Main Street Macro: AI and the global workforce
June 10, 2024 | 4 min
Artificial intelligence—heard of it? Of course, you have. In the past year, advanced AI has made its presence known on Main Street and worldwide.
What we know as generative AI has been around in less-sophisticated forms for decades, but it only recently captured the public’s imagination with the release of inexpensive tools that create content on the fly.
In our annual global survey, the ADP Research Institute asked nearly 35,000 private-sector workers in 18 countries how they felt about artificial intelligence. Here’s what they told us.

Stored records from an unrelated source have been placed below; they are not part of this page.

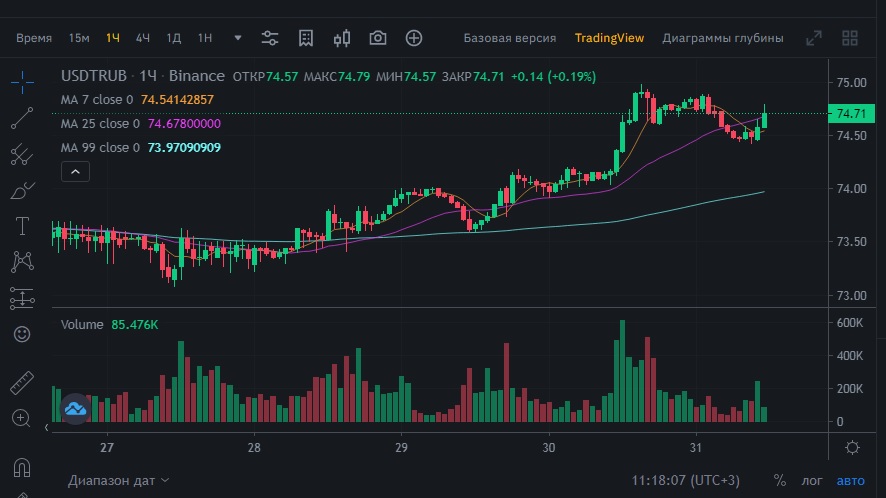Viewport: 886px width, 498px height.
Task: Open candlestick chart type selector
Action: [341, 38]
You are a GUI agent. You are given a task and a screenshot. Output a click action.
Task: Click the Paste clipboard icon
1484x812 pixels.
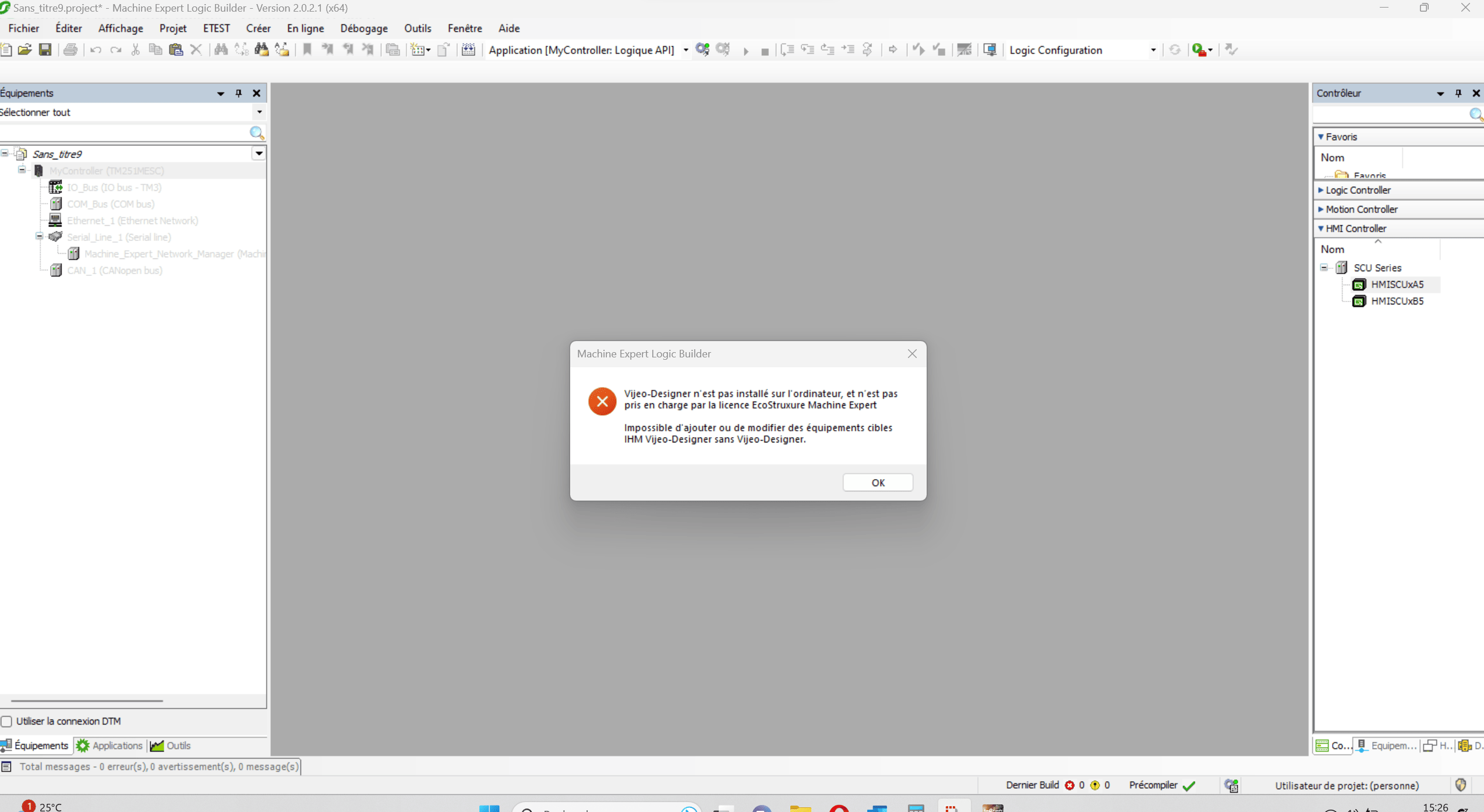[175, 50]
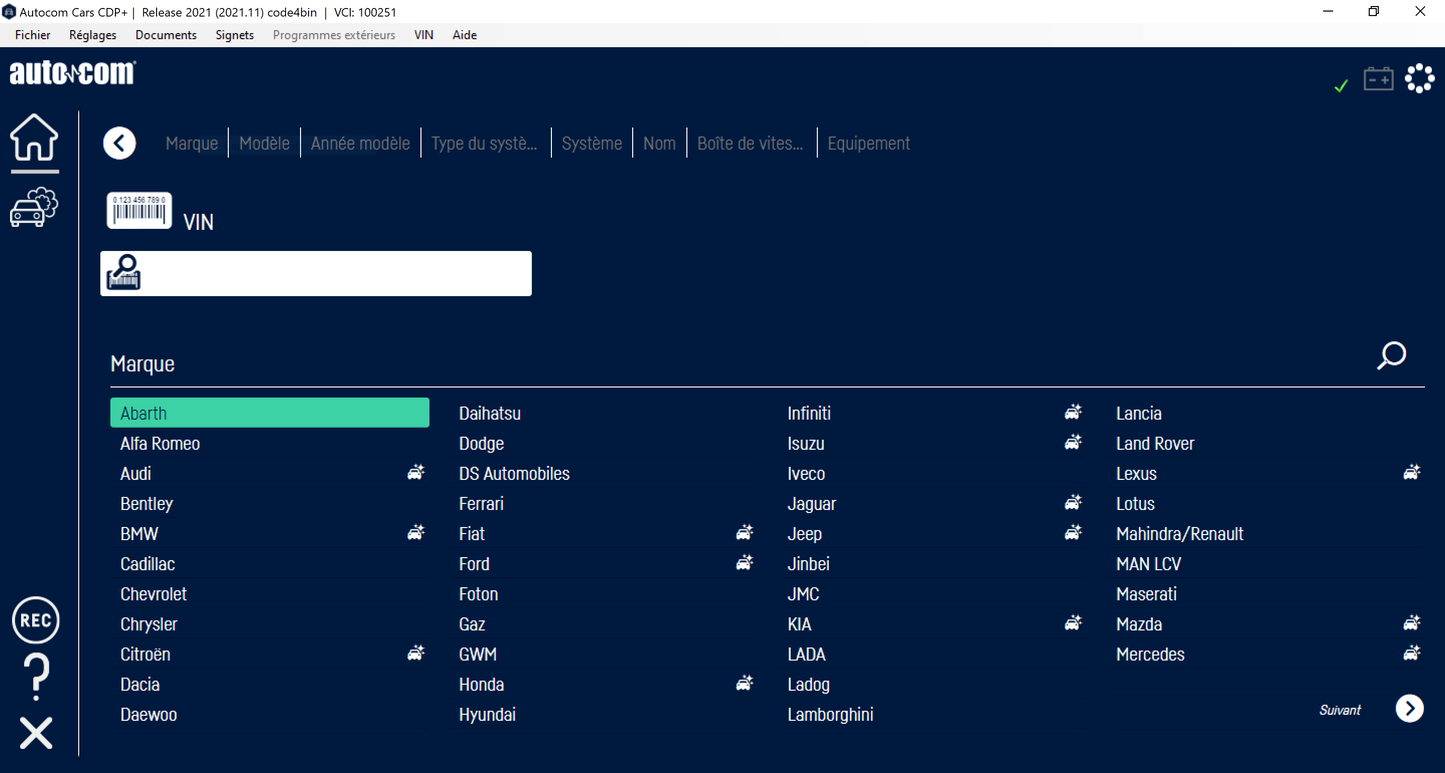The width and height of the screenshot is (1445, 773).
Task: Click the VIN search input field
Action: [335, 274]
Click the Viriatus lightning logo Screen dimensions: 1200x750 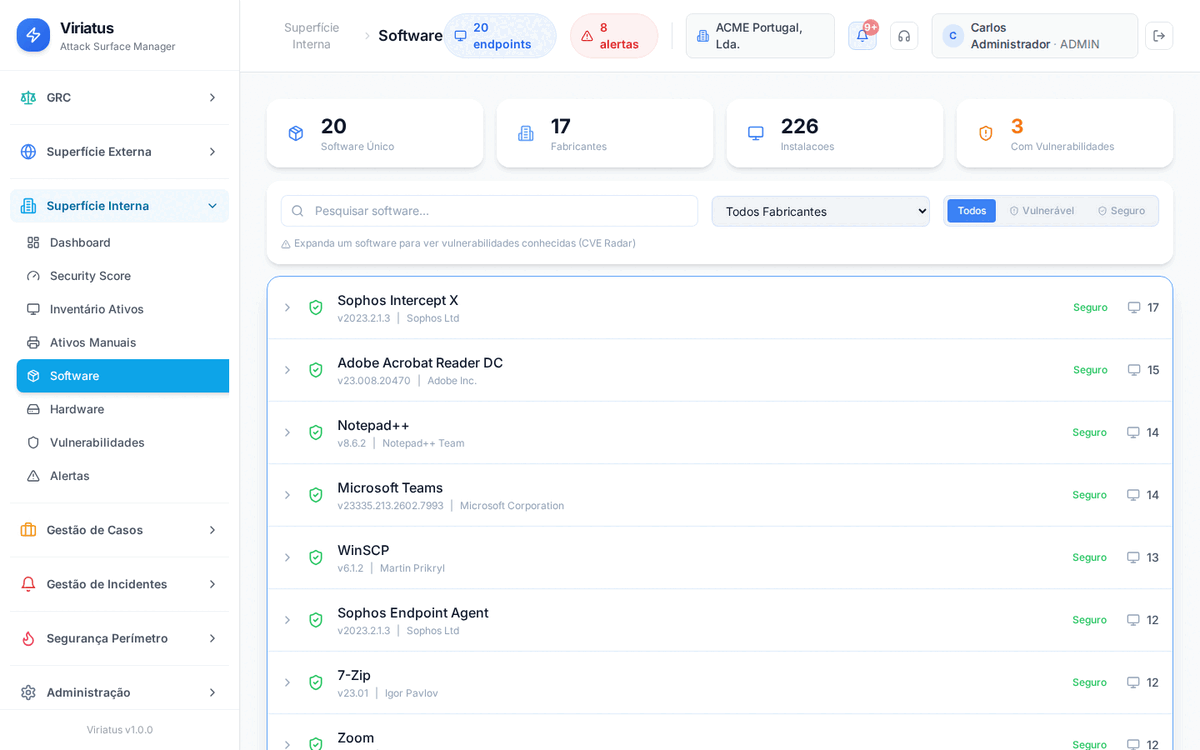tap(33, 35)
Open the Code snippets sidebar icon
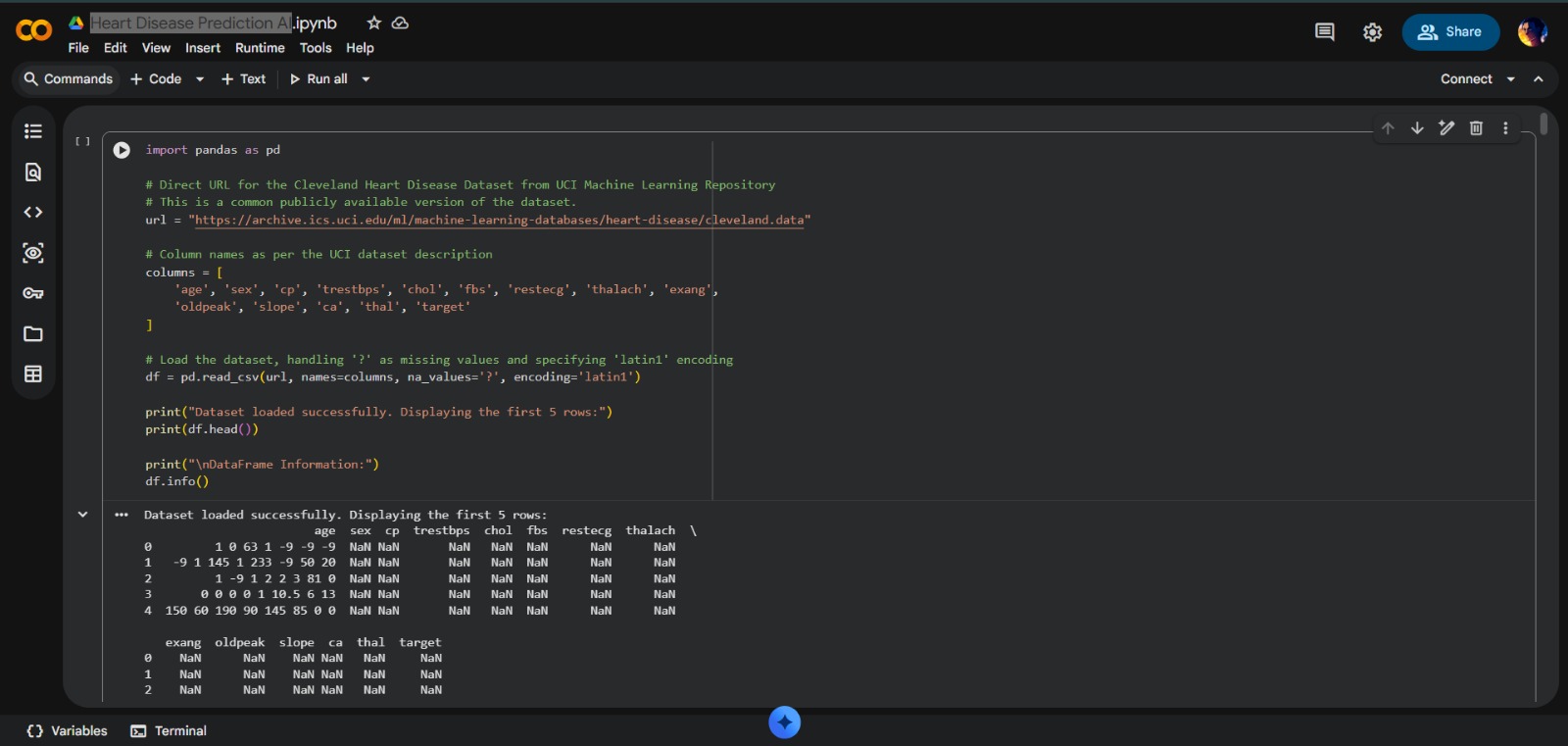The height and width of the screenshot is (746, 1568). 33,213
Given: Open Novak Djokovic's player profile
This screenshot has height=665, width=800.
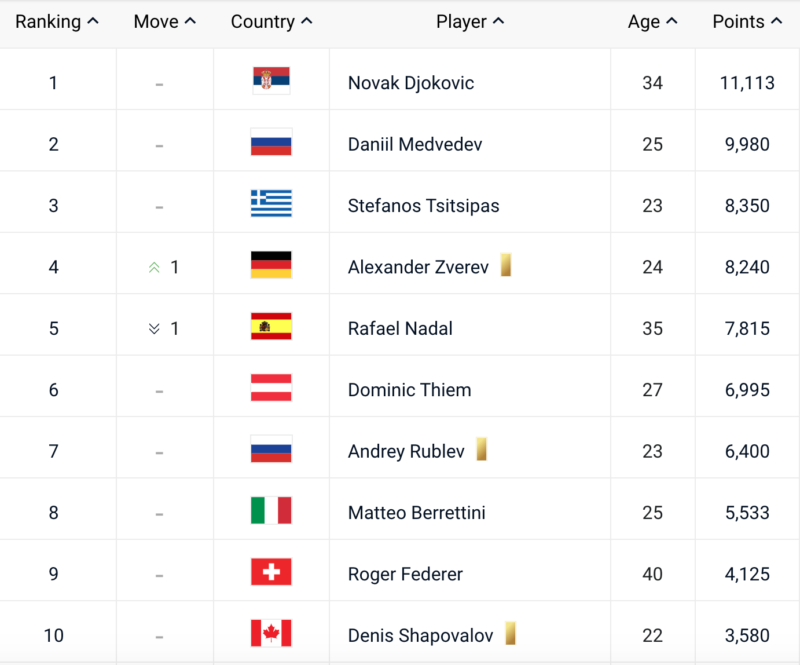Looking at the screenshot, I should (x=411, y=83).
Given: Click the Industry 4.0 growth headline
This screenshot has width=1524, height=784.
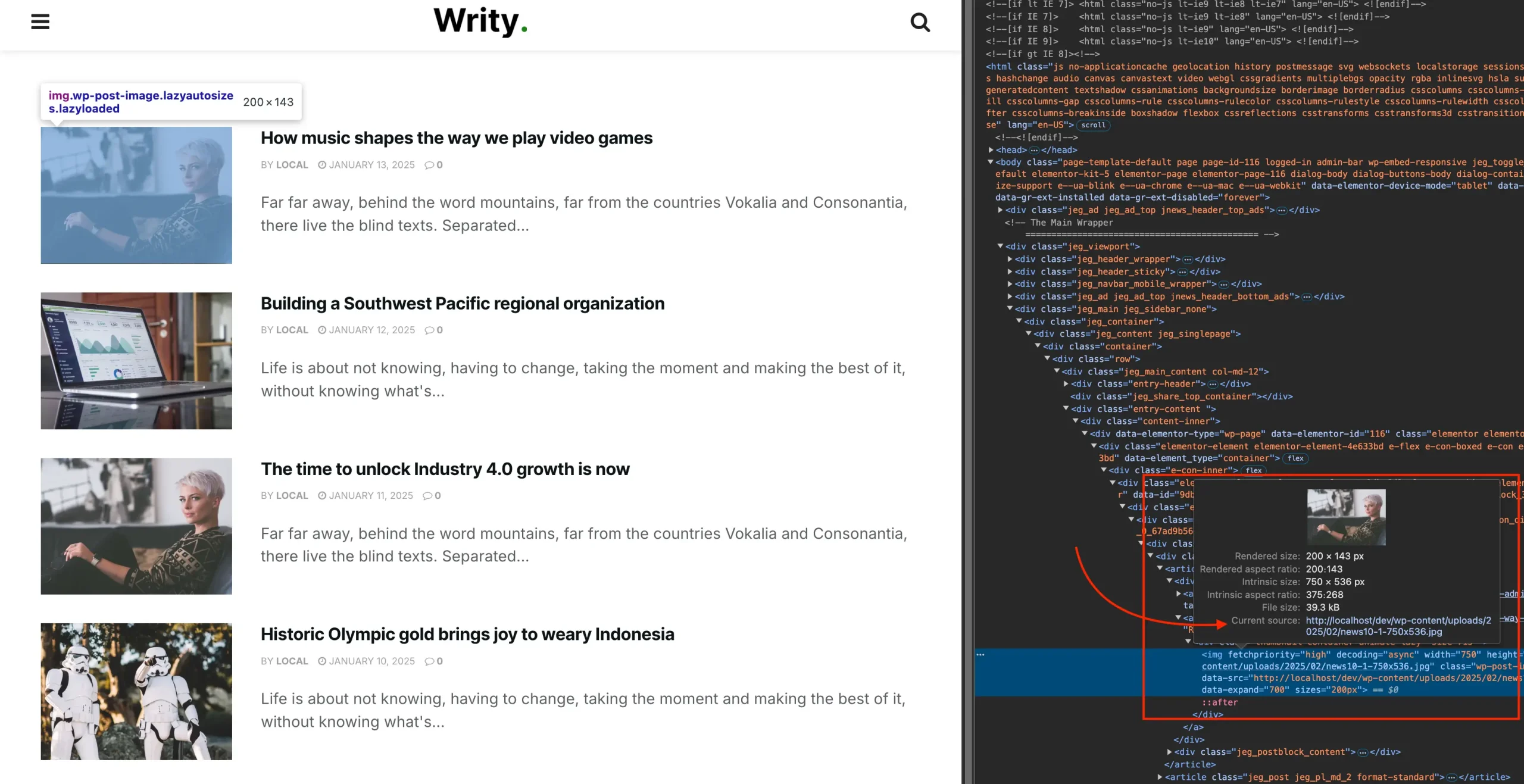Looking at the screenshot, I should (445, 469).
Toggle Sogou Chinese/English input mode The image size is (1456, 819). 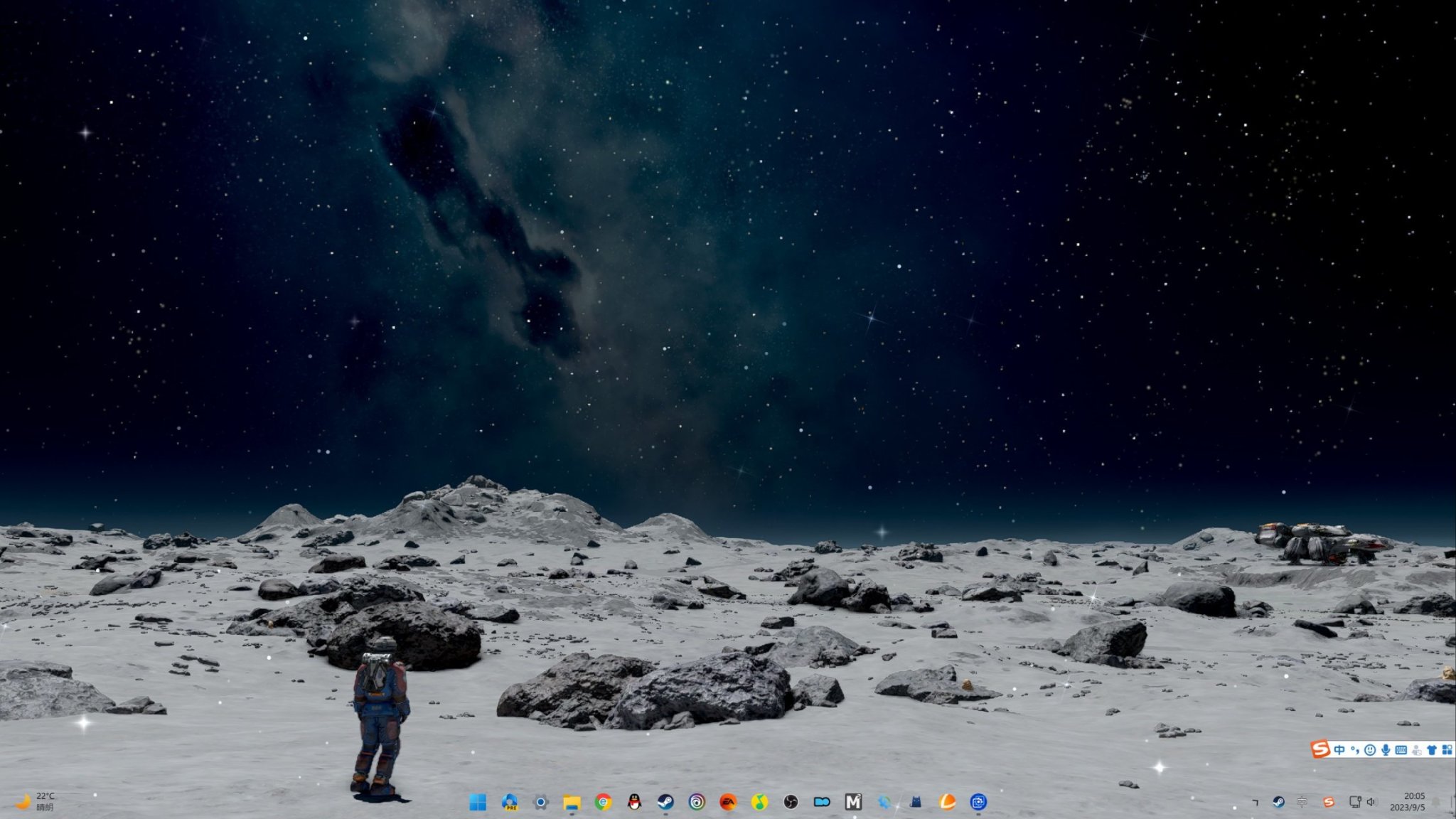1339,750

Workers are ambivalent about AI
Eighty-five percent of workers believe AI will impact their job in the next two to three years. Those same workers are split on AI’s effect on the workplace. Forty-three percent think AI will help them; 42 percent think it will replace at least some of their existing functions.
Worker confidence plays a role
Among workers who say AI will help them every day, 70 percent say they have the skills they need to advance their career to the next level within three years. Of those who say AI will replace most of their existing functions, only 45 percent think they have the skills they need.
Younger workers believe AI will affect them
Only 5 percent of workers 18 to 24 believe AI will have no effect on their jobs, compared to 20 percent of workers 55 and older. But the younger the workers, the more evenly split they are on whether AI will help them or replace some of their job functions.
We don’t know yet what the future holds for AI and the workplace. What we do know is this: As technology develops workers, regardless of age, will need training, continuing skills development, and flexible work roles to keep up with the pace of change.